Work request
Return each line of the listing that contains the string "click".

= = =

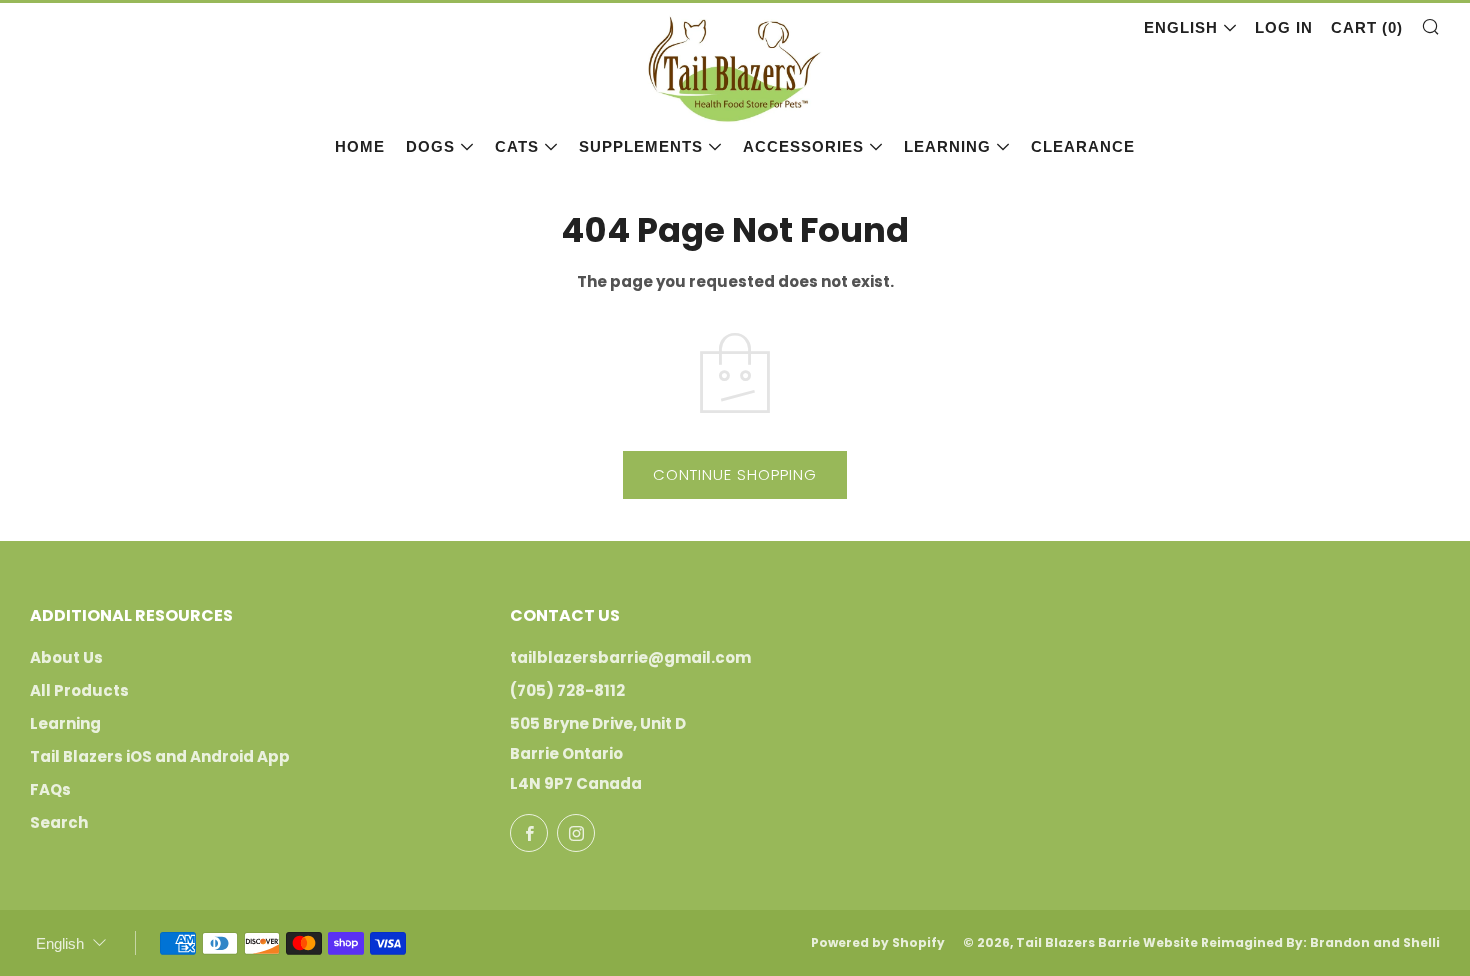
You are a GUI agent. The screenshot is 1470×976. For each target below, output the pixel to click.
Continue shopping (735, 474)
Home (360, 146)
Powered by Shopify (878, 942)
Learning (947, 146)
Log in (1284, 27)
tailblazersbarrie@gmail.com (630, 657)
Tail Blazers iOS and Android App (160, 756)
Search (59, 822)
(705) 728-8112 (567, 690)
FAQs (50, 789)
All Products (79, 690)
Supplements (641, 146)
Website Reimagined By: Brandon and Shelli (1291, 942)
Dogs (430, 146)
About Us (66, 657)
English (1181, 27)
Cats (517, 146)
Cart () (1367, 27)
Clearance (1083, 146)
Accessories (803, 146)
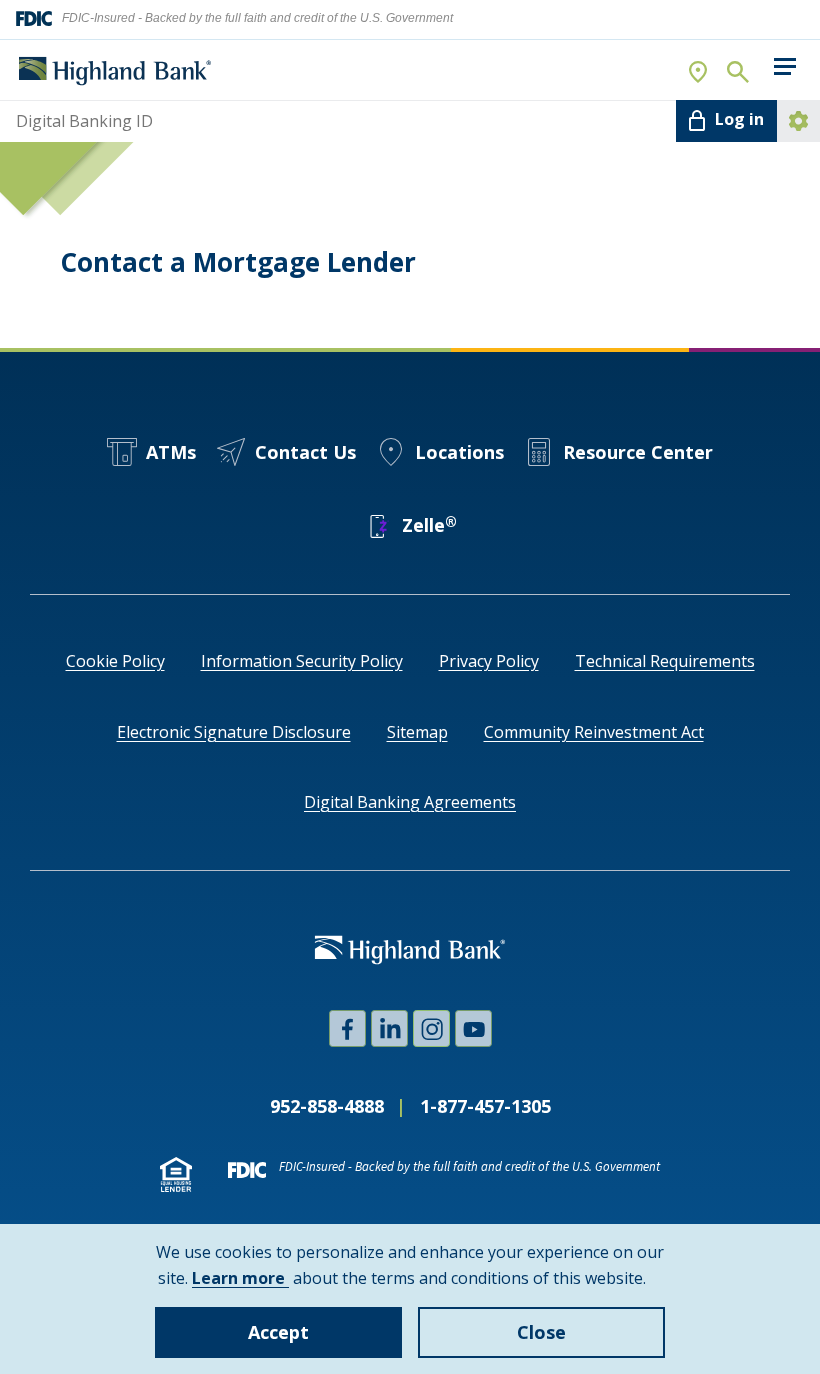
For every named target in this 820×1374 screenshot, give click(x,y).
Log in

= = =

Task response
You are a GUI agent. The screenshot is 1470×976. For each target below, output the pixel to click.
For every named target in this 820×1374 screenshot, give click(x,y).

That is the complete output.